If TTest.QueryInterface() fails to locate an extension for the specified interface ID it simply calls inherited, in case the interface is one that the TTest object itself implements (currently this is the least likely outcome, hence extensions are looked for first).
Note: The extension classes are derived from a TExpectation class – “expectation” in the above code is not a typo for “extension”.
If an extension class is identified then an instance of that class is instantiated and it is a reference to that newly created object that is then returned.

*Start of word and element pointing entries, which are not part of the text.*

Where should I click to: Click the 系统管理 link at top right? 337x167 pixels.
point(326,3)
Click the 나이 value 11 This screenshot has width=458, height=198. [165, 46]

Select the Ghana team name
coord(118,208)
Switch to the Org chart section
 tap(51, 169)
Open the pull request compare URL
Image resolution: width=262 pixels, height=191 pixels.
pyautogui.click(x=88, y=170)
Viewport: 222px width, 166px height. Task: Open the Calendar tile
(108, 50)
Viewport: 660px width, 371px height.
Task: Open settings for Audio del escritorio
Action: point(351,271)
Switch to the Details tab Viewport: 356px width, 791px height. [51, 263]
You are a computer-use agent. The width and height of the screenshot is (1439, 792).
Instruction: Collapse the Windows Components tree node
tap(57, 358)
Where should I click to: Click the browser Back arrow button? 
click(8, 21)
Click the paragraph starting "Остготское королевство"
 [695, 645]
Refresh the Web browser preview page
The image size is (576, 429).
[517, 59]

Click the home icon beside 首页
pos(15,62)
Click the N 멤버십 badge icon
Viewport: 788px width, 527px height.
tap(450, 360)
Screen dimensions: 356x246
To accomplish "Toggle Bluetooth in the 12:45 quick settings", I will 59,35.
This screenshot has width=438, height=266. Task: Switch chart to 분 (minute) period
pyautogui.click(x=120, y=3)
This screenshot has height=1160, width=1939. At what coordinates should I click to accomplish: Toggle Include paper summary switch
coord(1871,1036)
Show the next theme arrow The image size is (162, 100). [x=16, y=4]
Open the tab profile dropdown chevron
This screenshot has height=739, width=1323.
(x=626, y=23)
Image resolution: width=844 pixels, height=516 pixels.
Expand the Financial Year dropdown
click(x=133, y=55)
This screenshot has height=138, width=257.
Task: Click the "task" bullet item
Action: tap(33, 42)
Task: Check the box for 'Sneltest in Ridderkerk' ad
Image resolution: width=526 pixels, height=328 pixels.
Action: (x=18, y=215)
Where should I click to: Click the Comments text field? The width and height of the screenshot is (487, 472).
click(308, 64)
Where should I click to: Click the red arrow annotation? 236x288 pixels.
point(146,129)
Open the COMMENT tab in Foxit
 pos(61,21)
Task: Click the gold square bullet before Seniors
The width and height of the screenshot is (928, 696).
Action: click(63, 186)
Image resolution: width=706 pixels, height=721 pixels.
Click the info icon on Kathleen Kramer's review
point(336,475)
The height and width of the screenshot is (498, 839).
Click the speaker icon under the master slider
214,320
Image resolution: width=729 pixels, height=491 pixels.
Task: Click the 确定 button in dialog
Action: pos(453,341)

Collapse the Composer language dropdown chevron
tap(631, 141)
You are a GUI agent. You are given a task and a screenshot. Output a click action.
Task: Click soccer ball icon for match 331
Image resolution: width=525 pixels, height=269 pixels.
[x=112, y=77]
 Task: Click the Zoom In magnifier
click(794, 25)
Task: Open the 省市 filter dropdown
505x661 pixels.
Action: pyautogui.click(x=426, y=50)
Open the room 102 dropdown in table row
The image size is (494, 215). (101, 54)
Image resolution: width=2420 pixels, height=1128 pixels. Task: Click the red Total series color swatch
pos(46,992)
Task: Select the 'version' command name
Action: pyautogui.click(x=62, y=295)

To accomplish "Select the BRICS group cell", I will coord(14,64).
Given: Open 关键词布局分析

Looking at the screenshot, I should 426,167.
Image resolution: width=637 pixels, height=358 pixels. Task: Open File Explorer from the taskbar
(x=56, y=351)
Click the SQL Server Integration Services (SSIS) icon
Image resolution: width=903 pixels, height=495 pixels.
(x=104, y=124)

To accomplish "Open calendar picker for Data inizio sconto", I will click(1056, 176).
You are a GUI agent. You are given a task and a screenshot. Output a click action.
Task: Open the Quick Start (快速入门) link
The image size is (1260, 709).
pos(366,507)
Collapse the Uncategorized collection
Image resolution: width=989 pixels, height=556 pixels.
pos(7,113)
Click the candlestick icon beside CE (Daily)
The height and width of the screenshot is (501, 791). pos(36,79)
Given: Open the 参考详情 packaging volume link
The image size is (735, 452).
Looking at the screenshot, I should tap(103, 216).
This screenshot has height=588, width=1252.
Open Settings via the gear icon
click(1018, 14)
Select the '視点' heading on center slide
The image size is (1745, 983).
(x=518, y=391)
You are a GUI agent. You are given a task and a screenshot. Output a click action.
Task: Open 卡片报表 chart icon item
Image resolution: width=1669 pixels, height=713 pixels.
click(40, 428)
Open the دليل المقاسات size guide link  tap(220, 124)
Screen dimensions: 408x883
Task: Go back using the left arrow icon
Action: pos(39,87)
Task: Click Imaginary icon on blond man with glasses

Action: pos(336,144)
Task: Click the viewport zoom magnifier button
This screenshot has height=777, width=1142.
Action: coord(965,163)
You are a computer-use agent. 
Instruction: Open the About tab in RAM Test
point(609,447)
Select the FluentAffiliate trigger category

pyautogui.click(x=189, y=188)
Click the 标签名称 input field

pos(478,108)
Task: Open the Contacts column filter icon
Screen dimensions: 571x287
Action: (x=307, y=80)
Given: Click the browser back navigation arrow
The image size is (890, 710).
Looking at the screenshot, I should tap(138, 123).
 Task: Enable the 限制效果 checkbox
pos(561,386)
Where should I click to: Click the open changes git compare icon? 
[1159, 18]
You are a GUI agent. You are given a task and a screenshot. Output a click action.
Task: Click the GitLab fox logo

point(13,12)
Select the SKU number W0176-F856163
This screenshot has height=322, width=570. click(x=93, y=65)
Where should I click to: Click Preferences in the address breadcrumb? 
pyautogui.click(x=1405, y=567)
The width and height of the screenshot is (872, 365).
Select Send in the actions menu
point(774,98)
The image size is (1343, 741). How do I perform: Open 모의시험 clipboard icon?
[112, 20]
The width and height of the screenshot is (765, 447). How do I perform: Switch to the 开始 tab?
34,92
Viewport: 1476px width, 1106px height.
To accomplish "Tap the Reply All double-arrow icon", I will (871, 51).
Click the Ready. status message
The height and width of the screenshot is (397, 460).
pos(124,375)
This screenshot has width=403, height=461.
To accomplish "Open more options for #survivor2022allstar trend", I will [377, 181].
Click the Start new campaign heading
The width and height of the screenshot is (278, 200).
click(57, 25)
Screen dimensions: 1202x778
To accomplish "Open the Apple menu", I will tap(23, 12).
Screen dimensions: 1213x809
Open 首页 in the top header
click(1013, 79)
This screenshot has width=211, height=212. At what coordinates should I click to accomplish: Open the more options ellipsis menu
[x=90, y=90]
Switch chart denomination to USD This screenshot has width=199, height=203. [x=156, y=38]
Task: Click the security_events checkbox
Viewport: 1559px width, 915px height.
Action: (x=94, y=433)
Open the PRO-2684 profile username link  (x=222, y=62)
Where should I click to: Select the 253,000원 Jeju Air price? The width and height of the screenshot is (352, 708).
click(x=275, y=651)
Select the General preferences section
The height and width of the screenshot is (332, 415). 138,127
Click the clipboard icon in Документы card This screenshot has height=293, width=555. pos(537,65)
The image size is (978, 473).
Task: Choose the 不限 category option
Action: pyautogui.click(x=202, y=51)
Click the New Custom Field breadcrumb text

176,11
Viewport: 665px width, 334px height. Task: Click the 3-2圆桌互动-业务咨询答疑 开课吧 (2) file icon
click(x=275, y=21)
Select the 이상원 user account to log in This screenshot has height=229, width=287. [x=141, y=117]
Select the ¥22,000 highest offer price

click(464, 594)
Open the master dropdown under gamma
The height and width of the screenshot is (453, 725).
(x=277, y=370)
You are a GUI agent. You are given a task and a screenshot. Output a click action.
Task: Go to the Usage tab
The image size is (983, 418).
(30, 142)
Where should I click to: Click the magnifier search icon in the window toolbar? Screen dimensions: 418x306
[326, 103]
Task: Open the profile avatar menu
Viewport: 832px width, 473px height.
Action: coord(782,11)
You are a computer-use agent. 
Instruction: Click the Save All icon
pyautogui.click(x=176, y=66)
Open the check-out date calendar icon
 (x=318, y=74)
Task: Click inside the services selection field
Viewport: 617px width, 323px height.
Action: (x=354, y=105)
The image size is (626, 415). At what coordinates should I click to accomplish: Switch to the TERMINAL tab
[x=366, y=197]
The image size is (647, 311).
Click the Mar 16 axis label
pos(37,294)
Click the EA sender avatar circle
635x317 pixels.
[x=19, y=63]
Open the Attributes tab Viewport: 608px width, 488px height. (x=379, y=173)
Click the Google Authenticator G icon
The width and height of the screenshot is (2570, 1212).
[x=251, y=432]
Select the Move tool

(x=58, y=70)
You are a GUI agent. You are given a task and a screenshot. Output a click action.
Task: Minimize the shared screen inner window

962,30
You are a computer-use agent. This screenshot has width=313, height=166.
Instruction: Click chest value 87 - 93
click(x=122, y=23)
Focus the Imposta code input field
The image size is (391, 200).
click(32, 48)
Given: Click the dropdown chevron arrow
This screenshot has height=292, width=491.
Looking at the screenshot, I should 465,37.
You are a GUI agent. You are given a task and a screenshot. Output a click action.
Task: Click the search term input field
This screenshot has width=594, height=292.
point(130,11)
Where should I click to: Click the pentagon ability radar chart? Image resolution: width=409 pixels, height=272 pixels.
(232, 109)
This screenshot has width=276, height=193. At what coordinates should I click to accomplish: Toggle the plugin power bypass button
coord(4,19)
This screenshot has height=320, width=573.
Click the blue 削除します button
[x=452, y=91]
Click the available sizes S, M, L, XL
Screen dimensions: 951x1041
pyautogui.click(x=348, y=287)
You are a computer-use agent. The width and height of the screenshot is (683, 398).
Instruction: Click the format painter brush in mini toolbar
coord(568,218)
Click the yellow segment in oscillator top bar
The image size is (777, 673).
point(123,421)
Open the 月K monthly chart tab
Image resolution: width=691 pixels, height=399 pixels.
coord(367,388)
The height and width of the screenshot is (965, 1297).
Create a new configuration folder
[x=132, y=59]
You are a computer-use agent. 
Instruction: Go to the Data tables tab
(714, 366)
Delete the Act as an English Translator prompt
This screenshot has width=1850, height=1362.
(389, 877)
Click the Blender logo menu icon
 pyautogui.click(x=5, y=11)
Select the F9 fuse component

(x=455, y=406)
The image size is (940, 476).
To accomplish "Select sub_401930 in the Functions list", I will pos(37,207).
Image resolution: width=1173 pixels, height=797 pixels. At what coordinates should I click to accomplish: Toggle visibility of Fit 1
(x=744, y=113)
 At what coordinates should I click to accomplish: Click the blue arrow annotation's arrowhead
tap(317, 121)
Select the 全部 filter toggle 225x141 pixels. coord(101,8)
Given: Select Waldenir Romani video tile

i.e. the following code actually creates a new object:
var
test: TTest;
some: ISomeInterface;
begin
:
some := test as ISomeInterface;
:
end;
I am normally strongly averse to side-effects, but this is one of the exceptions that proves the rule. The side-effect is entirely contained within the Smoketest framework, which also deals with all the consequences of the resulting side-effects.
All will become clear when I publish more details of Smoketest itself.
But for now, I thought I would share what I thought was a creative [sic] technique involving QueryInterface().
Tags: Delphi, interfaces, Smoketest, test driven development, Testing
-
I guess you are aware that such a QueryInterface does not meet the requirements of IUnknown::QueryInterface:
There are four requirements for implementations of QueryInterface (In these cases, “must succeed” means “must succeed barring catastrophic failure.”):
– The set of interfaces accessible on an object through QueryInterface must be static, not dynamic. This means that if a call to QueryInterface for a pointer to a specified interface succeeds the first time, it must succeed again, and if it fails the first time, it must fail on all subsequent queries.
– It must be reflexive — if a client holds a pointer to an interface on an object, and queries for that interface, the call must succeed.
– It must be symmetric — if a client holding a pointer to one interface queries successfully for another, a query through the obtained pointer for the first interface must succeed.
– It must be transitive — if a client holding a pointer to one interface queries successfully for a second, and through that pointer queries successfully for a third interface, a query for the first interface through the pointer for the third interface must succeed. -
Nobody said that the reference had to be to the same object that was being asked for the interface in the first place!
It does when QI’ing for IUnknown:
-
What you’ve just thought of is how the Delphi IDE implements plugins.
What do you think happens when you use BorlandIDEServices as IOTAxxxx or BorlandIDEServices as INTAxxxx? The very same thing that you’ve thought of!